The programme known as design-based learning, aims to replace the reliance on text books with use of computers and practical in learning.
Under the programme, learners will be expected to generate practical solutions to everyday problems using science, technology, engineering and mathematical (Stem) models.
The Teachers Try Science (TTS) project in primary and secondary schools is being steered by the Centre for Mathematics, Science and Technology Education in Africa in collaboration with tech company IBM.
IBM East Africa chief operating officer Nigel Noble said at the launch in Nairobi last week emphasis on Stem-related subjects would equip students skills relevant in the job market.
Mr Noble said the project would enable learners make a connection between school, community, work and global enterprise as well as compete in the new world economy.
“The programme is part of our $60 million fund for Africa to leverage on technology in sectors such as education and provide tools and resources to spark students’ enthusiasm in the science subjects.
“We will be providing hardware and software tools to try and address the work needs and help them prepare for the workplace at an early age,” he said.

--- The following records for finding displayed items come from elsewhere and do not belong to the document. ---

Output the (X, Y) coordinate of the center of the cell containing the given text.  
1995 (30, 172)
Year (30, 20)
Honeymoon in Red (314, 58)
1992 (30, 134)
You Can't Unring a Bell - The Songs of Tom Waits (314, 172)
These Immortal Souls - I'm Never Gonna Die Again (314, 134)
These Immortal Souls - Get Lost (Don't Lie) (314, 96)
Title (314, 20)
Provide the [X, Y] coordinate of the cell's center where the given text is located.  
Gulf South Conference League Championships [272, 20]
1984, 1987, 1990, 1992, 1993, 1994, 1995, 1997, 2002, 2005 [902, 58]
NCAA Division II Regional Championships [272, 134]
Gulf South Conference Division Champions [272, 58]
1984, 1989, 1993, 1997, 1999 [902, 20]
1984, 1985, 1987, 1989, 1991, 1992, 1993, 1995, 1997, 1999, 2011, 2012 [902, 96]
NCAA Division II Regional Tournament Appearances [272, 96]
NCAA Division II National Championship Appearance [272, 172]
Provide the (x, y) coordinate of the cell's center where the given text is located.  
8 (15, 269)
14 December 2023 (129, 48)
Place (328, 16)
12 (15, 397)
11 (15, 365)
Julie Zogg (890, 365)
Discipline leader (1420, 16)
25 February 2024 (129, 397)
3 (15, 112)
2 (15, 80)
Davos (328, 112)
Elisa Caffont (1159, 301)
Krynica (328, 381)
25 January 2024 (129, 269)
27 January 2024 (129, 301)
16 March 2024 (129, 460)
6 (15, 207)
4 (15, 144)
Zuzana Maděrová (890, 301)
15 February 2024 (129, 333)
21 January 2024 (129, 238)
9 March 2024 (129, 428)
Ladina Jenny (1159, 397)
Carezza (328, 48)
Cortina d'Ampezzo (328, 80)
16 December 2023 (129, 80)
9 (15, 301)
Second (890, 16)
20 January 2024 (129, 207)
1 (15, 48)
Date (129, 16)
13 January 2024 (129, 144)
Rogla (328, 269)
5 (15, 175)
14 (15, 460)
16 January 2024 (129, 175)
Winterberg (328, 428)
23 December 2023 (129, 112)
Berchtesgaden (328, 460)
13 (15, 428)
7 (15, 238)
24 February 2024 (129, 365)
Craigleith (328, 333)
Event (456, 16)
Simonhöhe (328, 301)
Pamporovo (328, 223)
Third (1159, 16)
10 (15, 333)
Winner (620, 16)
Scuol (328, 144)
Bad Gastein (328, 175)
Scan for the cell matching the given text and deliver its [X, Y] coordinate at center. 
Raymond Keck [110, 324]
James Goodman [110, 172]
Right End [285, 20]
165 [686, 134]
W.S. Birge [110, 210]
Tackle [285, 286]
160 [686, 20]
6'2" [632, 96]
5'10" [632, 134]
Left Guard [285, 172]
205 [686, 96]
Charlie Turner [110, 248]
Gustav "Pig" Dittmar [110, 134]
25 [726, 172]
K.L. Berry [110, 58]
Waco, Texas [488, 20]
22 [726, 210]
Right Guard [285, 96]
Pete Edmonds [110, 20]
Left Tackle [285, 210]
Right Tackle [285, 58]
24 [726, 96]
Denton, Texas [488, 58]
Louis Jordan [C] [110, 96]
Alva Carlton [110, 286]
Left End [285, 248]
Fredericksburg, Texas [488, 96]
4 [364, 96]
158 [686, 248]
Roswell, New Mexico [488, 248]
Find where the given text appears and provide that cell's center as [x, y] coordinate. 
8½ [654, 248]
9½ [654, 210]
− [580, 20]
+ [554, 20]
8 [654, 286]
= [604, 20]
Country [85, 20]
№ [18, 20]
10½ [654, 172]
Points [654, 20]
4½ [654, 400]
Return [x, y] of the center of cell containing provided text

Project director Stephen Njoroge said: “We have developed a one-week training manual for teachers in leveraging technology during lessons and every county is required to identify between 50 and 100 sub-county trainers for science and art subjects, ICT champions and other stakeholders.”
“About 70 per cent of students who sit KCSE exams score Ds in sciences and we want to change that notion in learners as science is the solution for our everyday lives,” he said.